Task prompt
Output the full listing again without altering anything.

BEGIN

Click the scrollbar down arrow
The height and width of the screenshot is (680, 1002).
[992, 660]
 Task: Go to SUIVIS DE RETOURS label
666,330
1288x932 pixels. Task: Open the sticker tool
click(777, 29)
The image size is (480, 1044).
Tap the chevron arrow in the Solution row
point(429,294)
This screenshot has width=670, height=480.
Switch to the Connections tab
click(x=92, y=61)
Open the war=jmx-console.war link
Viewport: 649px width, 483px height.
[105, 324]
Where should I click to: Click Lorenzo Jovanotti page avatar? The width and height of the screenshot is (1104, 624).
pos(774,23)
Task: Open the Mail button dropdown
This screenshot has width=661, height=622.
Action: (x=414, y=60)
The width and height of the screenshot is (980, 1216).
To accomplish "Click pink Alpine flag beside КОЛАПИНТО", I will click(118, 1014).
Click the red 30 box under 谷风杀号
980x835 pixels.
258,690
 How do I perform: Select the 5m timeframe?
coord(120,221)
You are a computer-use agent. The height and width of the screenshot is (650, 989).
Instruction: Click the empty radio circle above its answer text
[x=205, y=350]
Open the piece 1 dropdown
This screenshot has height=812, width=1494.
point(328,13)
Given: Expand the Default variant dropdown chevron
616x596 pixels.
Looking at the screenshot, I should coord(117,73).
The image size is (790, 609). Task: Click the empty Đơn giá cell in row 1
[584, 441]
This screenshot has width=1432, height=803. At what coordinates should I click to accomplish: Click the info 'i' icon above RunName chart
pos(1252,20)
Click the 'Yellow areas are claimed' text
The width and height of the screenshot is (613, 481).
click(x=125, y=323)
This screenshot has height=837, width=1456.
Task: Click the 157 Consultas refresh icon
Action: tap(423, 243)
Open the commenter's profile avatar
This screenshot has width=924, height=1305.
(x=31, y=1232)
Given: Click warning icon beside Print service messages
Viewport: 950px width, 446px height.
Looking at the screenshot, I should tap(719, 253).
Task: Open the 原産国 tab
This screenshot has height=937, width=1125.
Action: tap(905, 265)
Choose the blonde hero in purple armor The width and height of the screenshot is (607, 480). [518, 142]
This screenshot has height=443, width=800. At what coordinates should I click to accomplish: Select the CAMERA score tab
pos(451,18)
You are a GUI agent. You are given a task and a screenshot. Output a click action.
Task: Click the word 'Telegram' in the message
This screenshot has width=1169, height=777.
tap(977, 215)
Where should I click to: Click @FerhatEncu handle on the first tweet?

END

Task answer
Click the scrollbar down arrow
The height and width of the screenshot is (680, 1002).
[992, 660]
 Task: Go to SUIVIS DE RETOURS label
666,330
1288x932 pixels. Task: Open the sticker tool
click(777, 29)
The image size is (480, 1044).
Tap the chevron arrow in the Solution row
point(429,294)
This screenshot has width=670, height=480.
Switch to the Connections tab
click(x=92, y=61)
Open the war=jmx-console.war link
Viewport: 649px width, 483px height.
[105, 324]
Where should I click to: Click Lorenzo Jovanotti page avatar? The width and height of the screenshot is (1104, 624).
pos(774,23)
Task: Open the Mail button dropdown
This screenshot has width=661, height=622.
Action: (x=414, y=60)
The width and height of the screenshot is (980, 1216).
To accomplish "Click pink Alpine flag beside КОЛАПИНТО", I will click(118, 1014).
Click the red 30 box under 谷风杀号
980x835 pixels.
258,690
 How do I perform: Select the 5m timeframe?
coord(120,221)
You are a computer-use agent. The height and width of the screenshot is (650, 989).
Instruction: Click the empty radio circle above its answer text
[x=205, y=350]
Open the piece 1 dropdown
This screenshot has height=812, width=1494.
point(328,13)
Given: Expand the Default variant dropdown chevron
616x596 pixels.
Looking at the screenshot, I should coord(117,73).
The image size is (790, 609). Task: Click the empty Đơn giá cell in row 1
[584, 441]
This screenshot has width=1432, height=803. At what coordinates should I click to accomplish: Click the info 'i' icon above RunName chart
pos(1252,20)
Click the 'Yellow areas are claimed' text
The width and height of the screenshot is (613, 481).
click(x=125, y=323)
This screenshot has height=837, width=1456.
Task: Click the 157 Consultas refresh icon
Action: tap(423, 243)
Open the commenter's profile avatar
This screenshot has width=924, height=1305.
(x=31, y=1232)
Given: Click warning icon beside Print service messages
Viewport: 950px width, 446px height.
Looking at the screenshot, I should tap(719, 253).
Task: Open the 原産国 tab
This screenshot has height=937, width=1125.
Action: tap(905, 265)
Choose the blonde hero in purple armor The width and height of the screenshot is (607, 480). [518, 142]
This screenshot has height=443, width=800. At what coordinates should I click to accomplish: Select the CAMERA score tab
pos(451,18)
You are a GUI agent. You are given a task and a screenshot. Output a click action.
Task: Click the word 'Telegram' in the message
This screenshot has width=1169, height=777.
tap(977, 215)
Where should I click to: Click @FerhatEncu handle on the first tweet?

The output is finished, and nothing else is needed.